Tag: chemotherapy

Wednesdays were pretty normal

WednesdaysGreat title. Great cover. Great book! Wednesdays were pretty normal: A boy, cancer, and God by Michael Kelley has given me plenty to think about. It’s an open and honest story of a father wrestling with faith questions, after his boy is diagnosed with leukaemia. All the books I’ve read on cancer and serious illness so far, have been written by the patient themselves. This book, by the father, feels even more potent. When it’s happening to me, that’s bad enough, but if it were my own child, then I suspect I’d find it even harder. I especially recommend this book to parents who face the heartache of their children having serious illnesses. This is a battle ground for faith. Not just intellectual ascent, but struggle to keep trusting in God.

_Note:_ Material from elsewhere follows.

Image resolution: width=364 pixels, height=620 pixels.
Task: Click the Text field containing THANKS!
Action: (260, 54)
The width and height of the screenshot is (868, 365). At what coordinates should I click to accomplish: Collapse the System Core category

Kelley was trained as a pastor and thought he knew all the right answers to most problems. He figured he understood faith. It was a noun. Joshua’s cancer put this to the test. He began to realise it was something he needed to choose. It was one thing to have a set of beliefs, but another thing entirely to act on them in adversity. If God was truly in control of this world, then what did that mean for the evil and cruelty he saw and was now experiencing? He couldn’t pick and choose what he liked about God. If God was to be trusted for real, then this meant trusting him in the good times and the bad.

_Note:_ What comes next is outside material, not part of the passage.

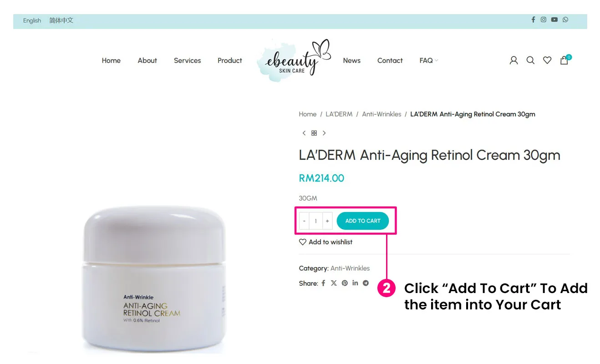Increase quantity with the plus button
Viewport: 600px width, 364px height.
tap(327, 221)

Faith and doubt are sometimes seen as opposites. Kelley shows how they are often part of the same experience. He’s on solid scriptural ground with this, quoting the man who came to Jesus in Mark 9:24, saying “I do believe; help me overcome my unbelief!” There is a humility in these words. The man’s failings are obvious. All he can do is trust in Jesus, because his own resources are lacking. Isn’t this the essence of faith – trusting in Jesus, rather than trusting in our own faith? I wonder how often those who are perceived to have a ‘strong faith’ are tempted to trust in the wrong thing – ultimately themselves? As Kelley writes…

What if our definition of faith is wrong? What if we have been putting faith in our own ability to have faith? What if real faith is not necessarily absent of questions and doubts; what if real faith is more about what we do with doubt than whether we have it?  (p33)

As Kelley describes the impact of chemo on his boy, I find myself feeling most of what he describes. He speaks of the toxic impact, the drugs, the side effects, the pain killers. He also describes the psychological impact, the emotional pain, and the spiritual questioning. Why are these things happening? He introduces us to the experience of Job in the Bible, and his quest to find answers from God. Job puts his challenges to God, and yet God chooses not to answer them. Instead, through four chapters, God makes himself known. Not why, but who, is the answer God gives.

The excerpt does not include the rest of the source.